Write out each record below, word for word.

########

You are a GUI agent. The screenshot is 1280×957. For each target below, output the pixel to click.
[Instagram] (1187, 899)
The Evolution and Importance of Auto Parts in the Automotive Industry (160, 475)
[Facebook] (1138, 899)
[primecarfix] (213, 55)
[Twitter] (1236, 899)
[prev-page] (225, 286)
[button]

########

### EXERCISE RESPONSE
You are a GUI agent. The screenshot is 1280×957. For each target below, output the pixel to click.
[Instagram] (1187, 899)
The Evolution and Importance of Auto Parts in the Automotive Industry (160, 475)
[Facebook] (1138, 899)
[primecarfix] (213, 55)
[Twitter] (1236, 899)
[prev-page] (225, 286)
[button]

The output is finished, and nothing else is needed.